(Collected data)
"""
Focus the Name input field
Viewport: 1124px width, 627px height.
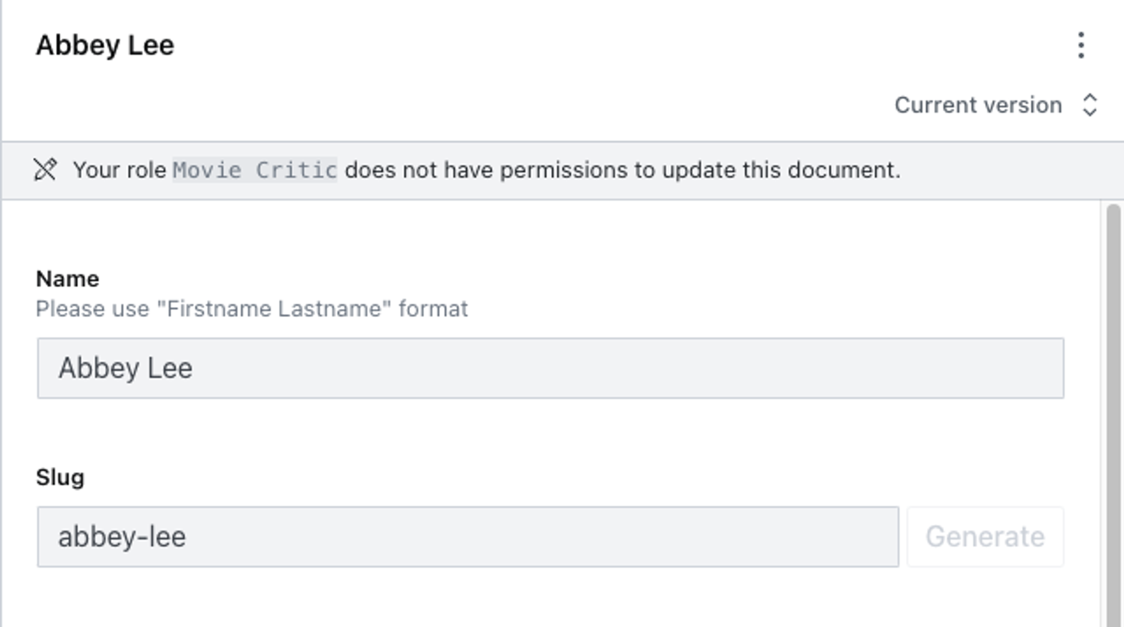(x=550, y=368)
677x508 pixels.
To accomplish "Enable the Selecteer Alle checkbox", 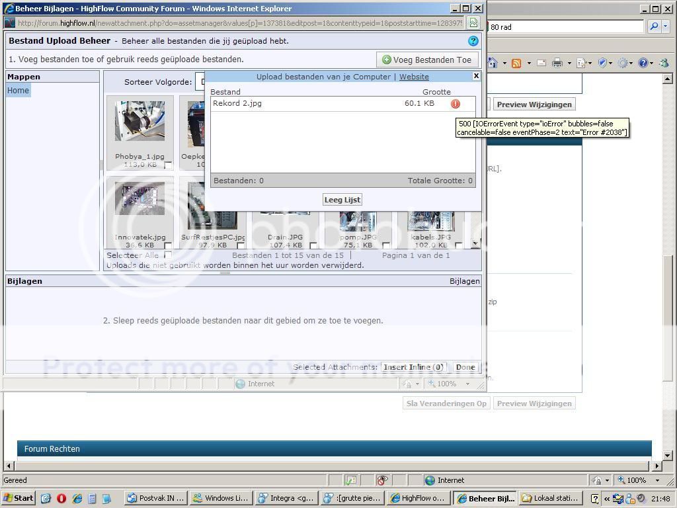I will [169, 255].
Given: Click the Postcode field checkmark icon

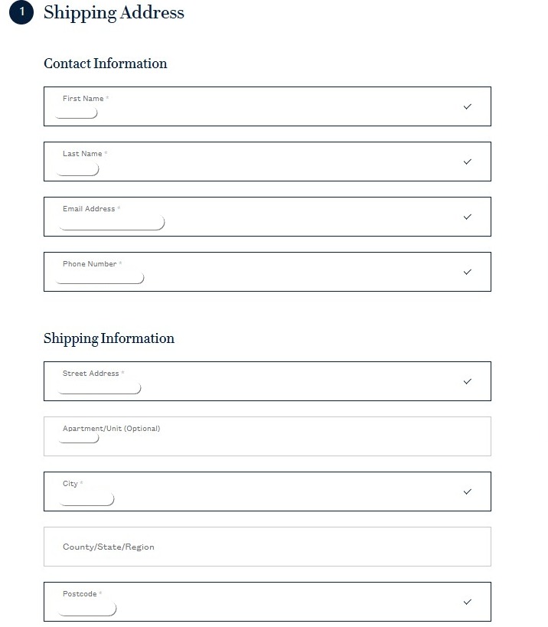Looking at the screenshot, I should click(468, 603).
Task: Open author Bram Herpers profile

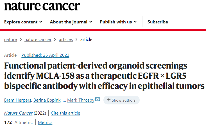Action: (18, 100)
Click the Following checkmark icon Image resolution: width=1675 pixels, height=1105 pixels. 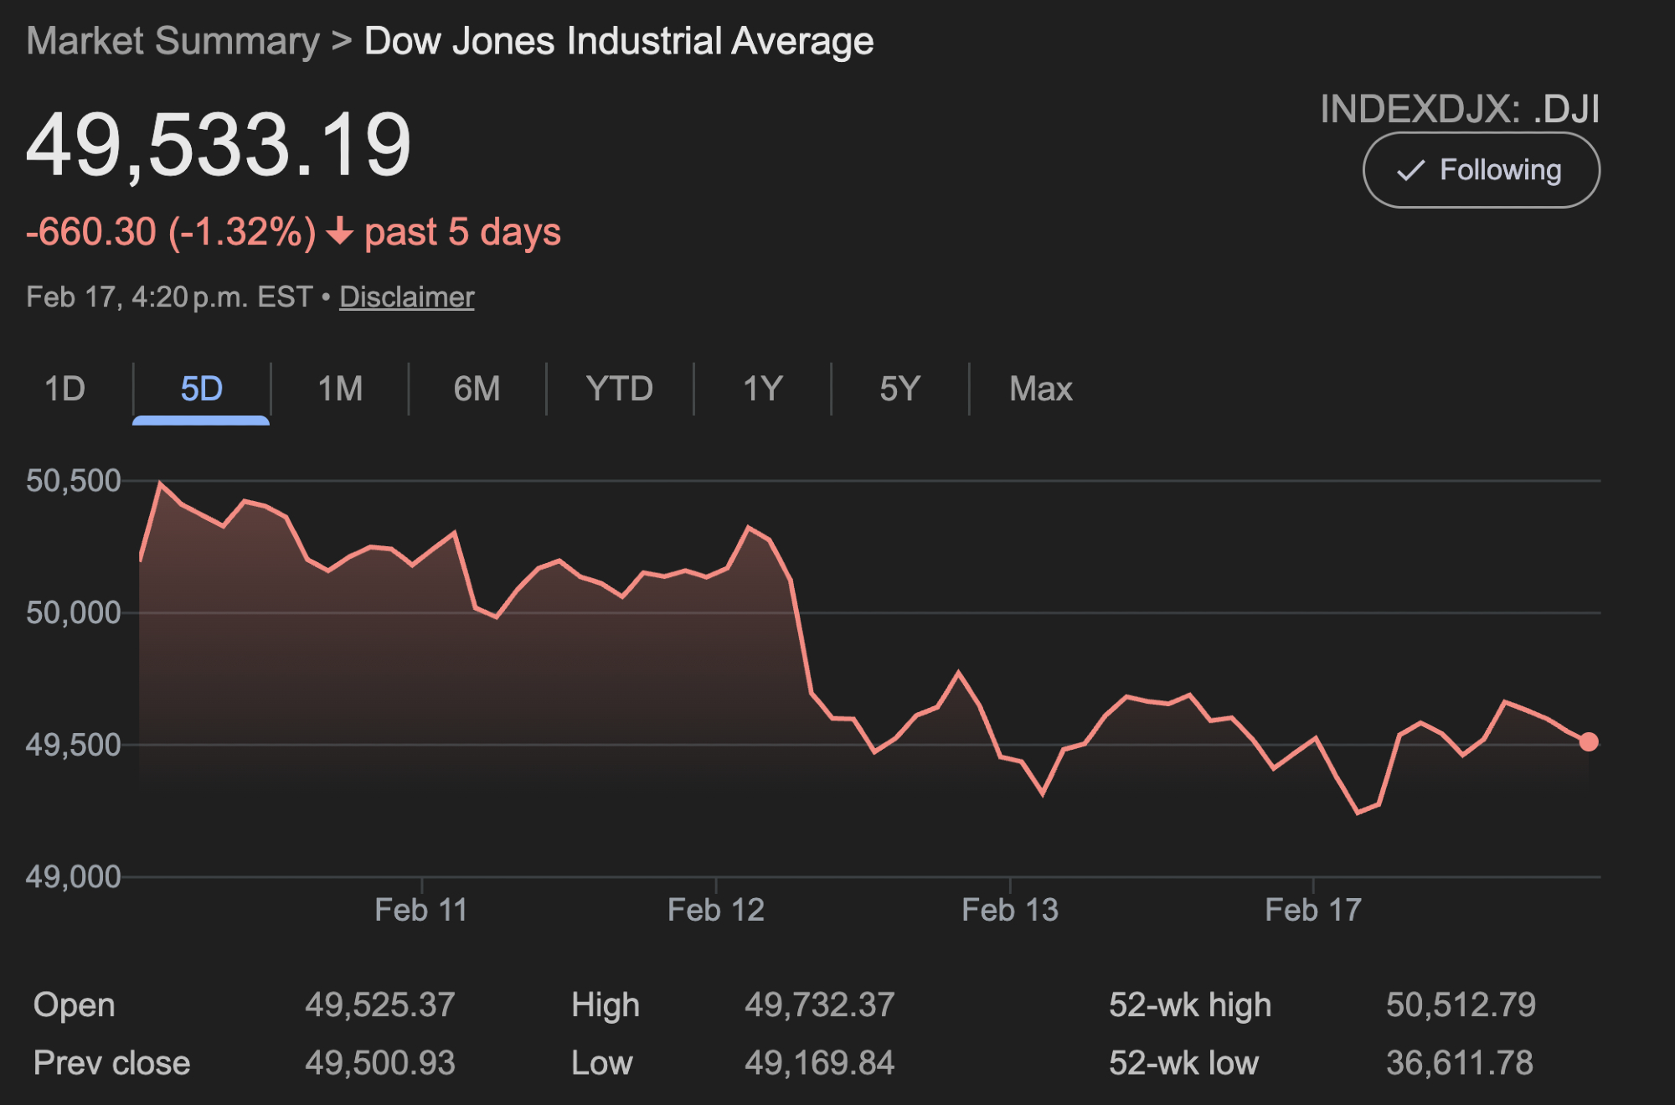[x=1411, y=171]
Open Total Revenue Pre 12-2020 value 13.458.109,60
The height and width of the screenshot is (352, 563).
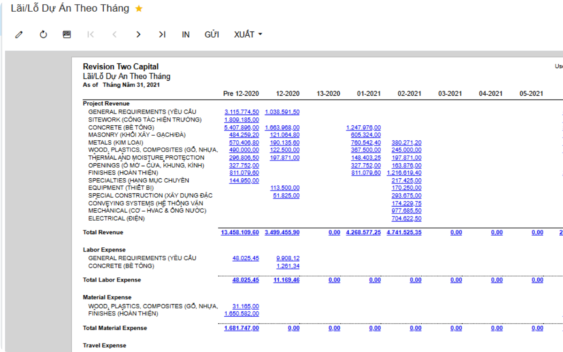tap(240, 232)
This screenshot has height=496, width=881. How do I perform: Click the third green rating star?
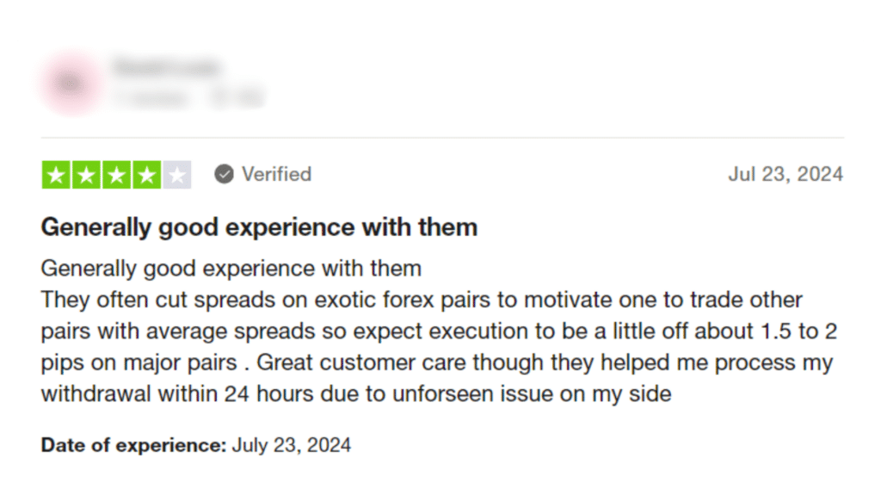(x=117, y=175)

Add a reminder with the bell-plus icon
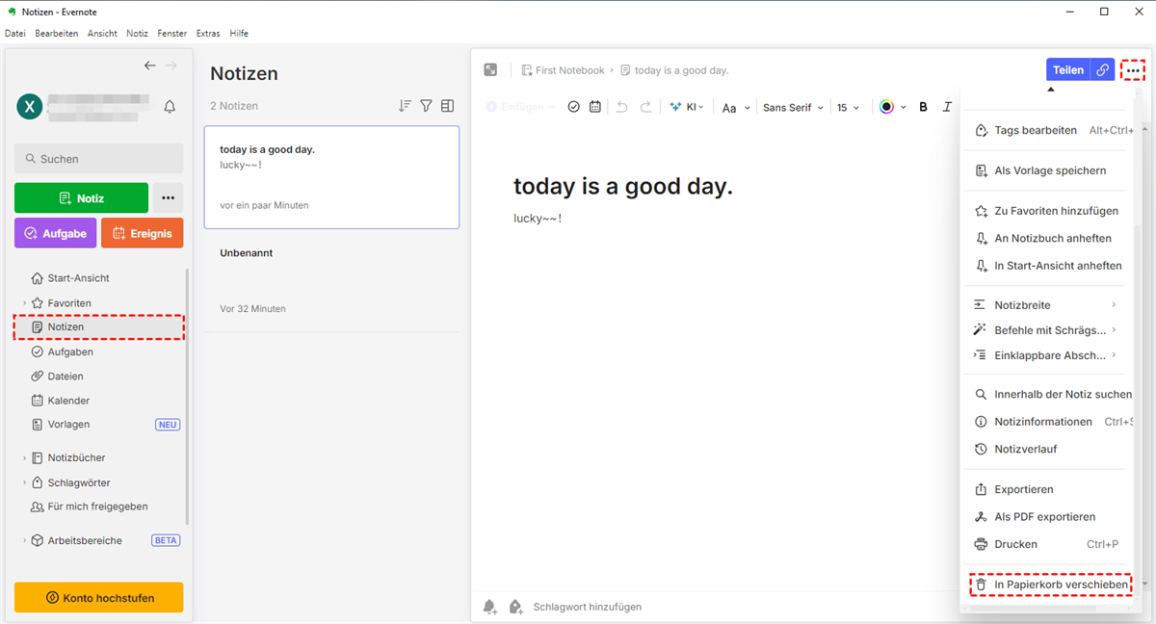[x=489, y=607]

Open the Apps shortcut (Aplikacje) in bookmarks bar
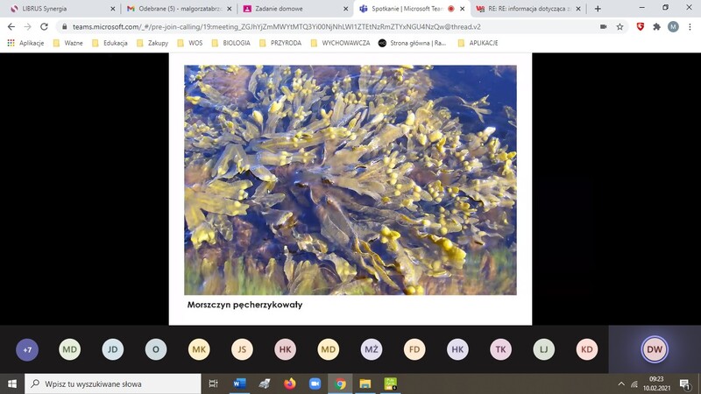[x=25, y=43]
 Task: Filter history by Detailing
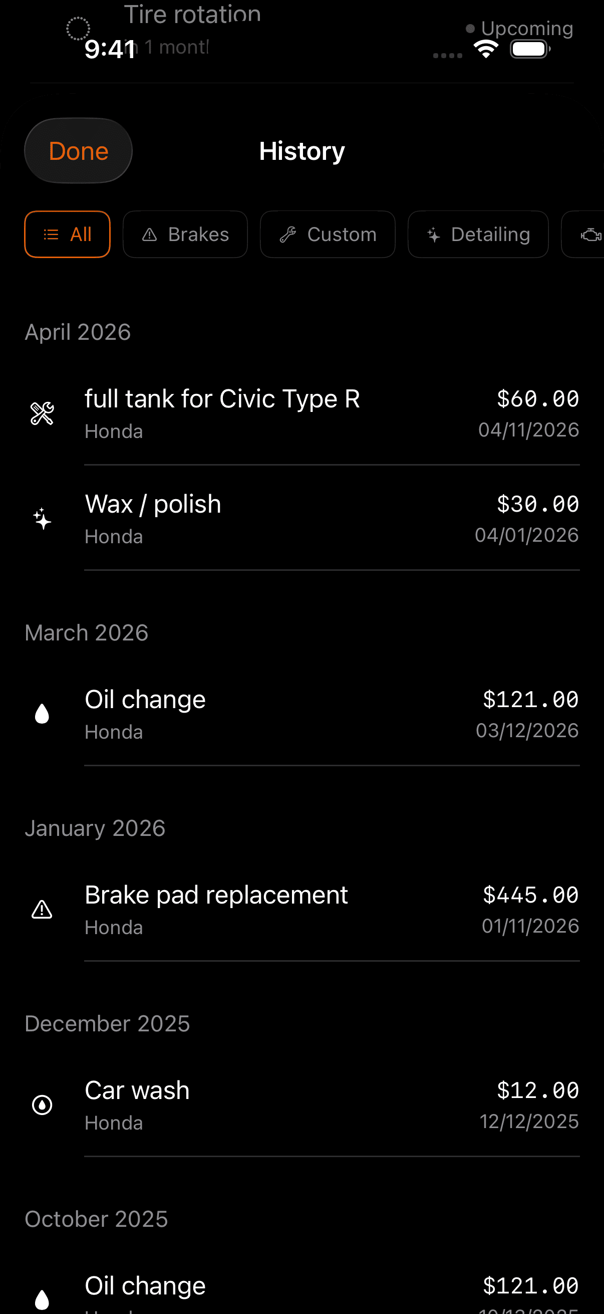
"""
#### [PROBLEM STATEMENT]
Each line from the one containing "Open Total Revenue" through the end of the records above is to be retyped exactly, with the pictures omitted and nothing added.

#### [PROBLEM SOLUTION]
Open Total Revenue Pre 12-2020 value 13.458.109,60
The height and width of the screenshot is (352, 563).
tap(240, 232)
This screenshot has height=496, width=881. How do I perform: Click the third green rating star?
(x=117, y=175)

Add a reminder with the bell-plus icon
[x=489, y=607]

Open the Apps shortcut (Aplikacje) in bookmarks bar
[x=25, y=43]
 Task: Filter history by Detailing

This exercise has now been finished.